▶ **What is expected**
Give an exact transcription limited to the lines from the one with "You are a GUI" through the end of the entries, including both; no pictures belong in it.

───── Input for this task

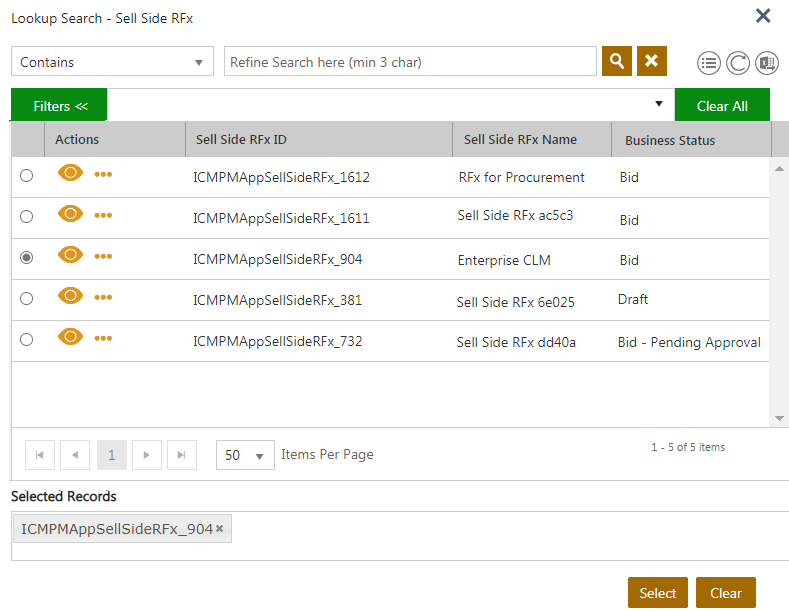Image resolution: width=789 pixels, height=611 pixels.
Task: Select radio button for ICMPMAppSellSideRFx_381
Action: coord(27,298)
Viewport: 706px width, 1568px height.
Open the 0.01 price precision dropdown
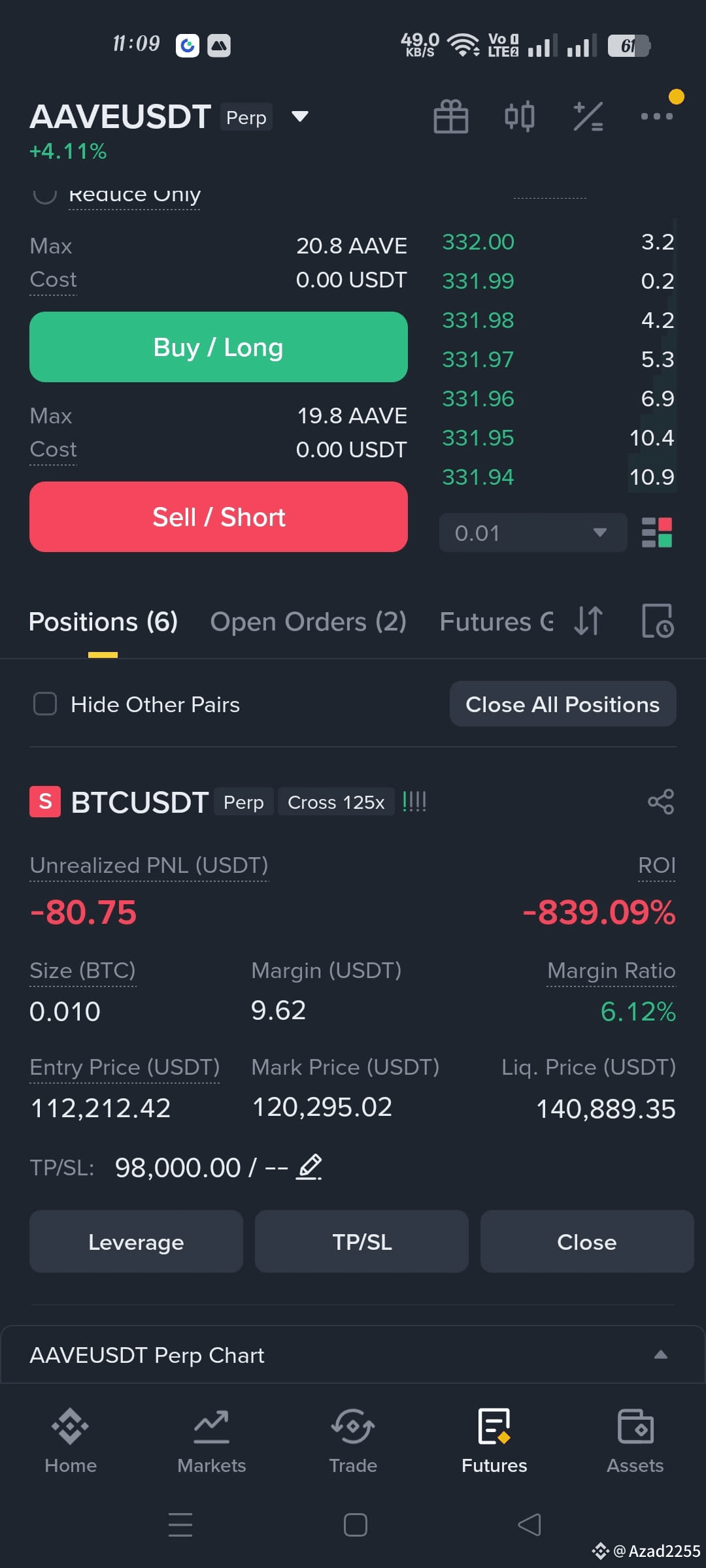pos(533,532)
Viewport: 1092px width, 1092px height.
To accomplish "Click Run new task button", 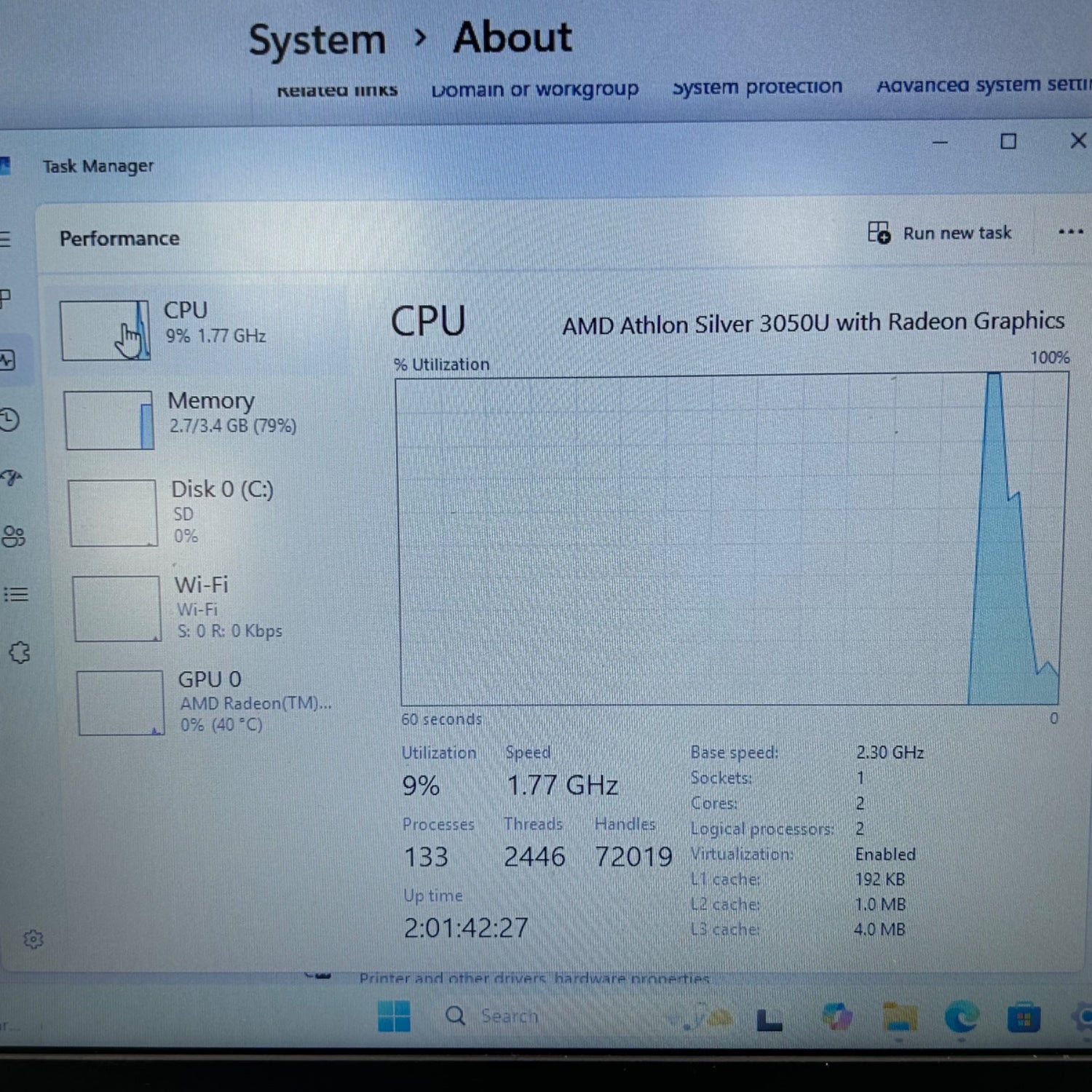I will pos(940,233).
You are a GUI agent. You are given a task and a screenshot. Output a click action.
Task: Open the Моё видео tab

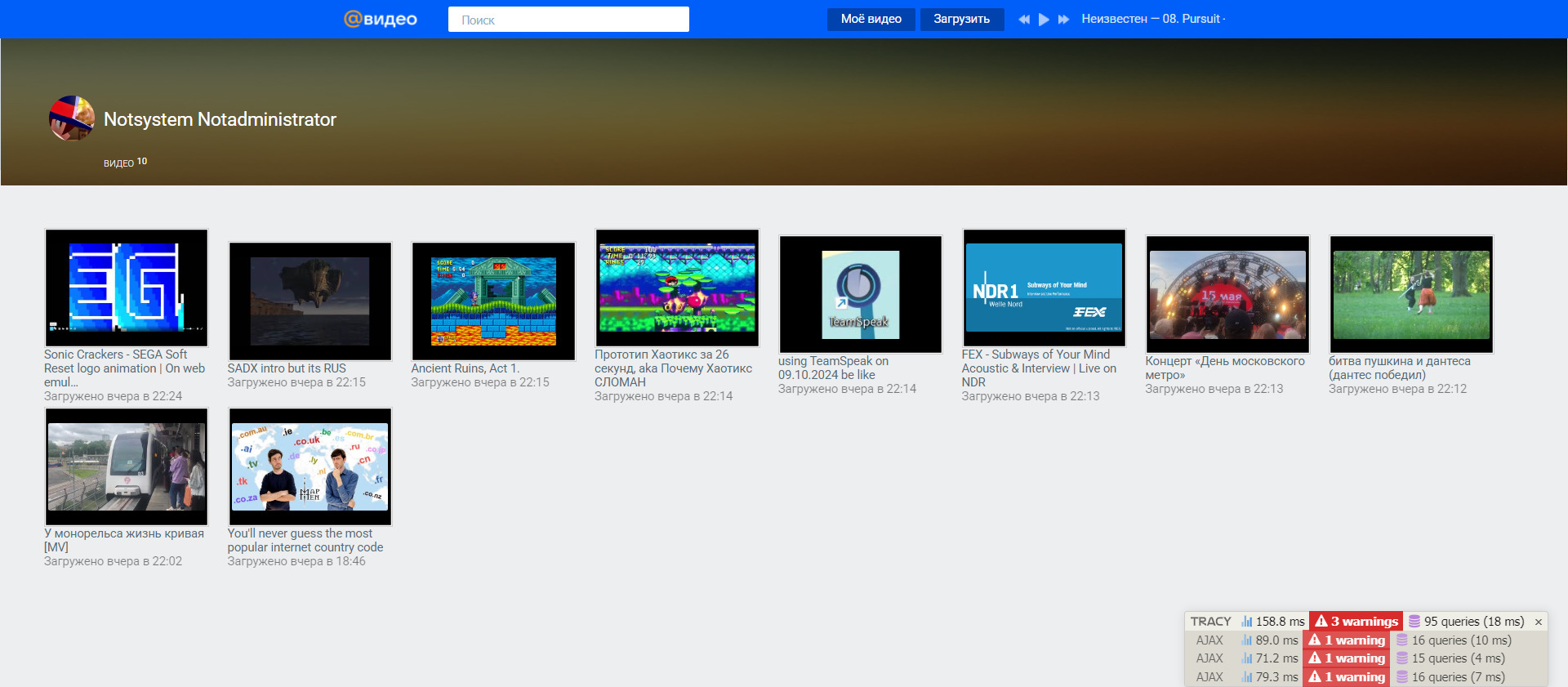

──────────

▶ **Finished task**
You are a GUI agent. You are given a task and a screenshot. Output a click action.
Task: Open the Моё видео tab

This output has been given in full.